> Your task
Figure out how many lines in the records below hold the string "computer". That number alone is the answer.

> Listed entries
-----

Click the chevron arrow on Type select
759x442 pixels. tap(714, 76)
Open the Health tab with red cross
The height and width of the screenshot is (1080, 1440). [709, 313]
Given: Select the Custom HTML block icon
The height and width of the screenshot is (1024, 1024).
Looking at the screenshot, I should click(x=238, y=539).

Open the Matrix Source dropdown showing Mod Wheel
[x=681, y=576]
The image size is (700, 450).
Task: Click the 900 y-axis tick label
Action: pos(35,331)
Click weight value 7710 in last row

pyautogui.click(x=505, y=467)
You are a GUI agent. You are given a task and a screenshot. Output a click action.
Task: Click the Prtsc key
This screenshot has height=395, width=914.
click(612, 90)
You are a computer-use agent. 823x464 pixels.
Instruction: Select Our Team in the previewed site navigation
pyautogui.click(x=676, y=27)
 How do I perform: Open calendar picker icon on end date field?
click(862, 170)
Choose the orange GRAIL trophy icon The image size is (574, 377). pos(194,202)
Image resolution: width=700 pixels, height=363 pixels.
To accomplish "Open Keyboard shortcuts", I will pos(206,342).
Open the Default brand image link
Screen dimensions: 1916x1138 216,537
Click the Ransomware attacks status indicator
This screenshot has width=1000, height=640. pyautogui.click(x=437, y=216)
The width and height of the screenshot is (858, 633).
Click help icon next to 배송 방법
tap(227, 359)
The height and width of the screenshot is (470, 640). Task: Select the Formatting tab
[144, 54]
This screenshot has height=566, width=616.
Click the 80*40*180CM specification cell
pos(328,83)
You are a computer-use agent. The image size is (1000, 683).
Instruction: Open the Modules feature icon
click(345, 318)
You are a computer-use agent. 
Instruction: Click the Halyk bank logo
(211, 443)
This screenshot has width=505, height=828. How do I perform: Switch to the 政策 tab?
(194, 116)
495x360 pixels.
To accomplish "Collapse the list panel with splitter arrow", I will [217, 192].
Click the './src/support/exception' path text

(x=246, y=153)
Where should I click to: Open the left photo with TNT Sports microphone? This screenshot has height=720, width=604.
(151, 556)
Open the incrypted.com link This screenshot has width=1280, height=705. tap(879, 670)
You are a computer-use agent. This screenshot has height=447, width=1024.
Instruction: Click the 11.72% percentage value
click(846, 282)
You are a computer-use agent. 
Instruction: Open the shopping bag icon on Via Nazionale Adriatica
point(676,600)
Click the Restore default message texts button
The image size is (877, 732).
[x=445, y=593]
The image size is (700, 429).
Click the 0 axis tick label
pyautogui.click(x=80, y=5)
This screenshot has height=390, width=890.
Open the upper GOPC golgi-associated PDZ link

-----

> Task result
5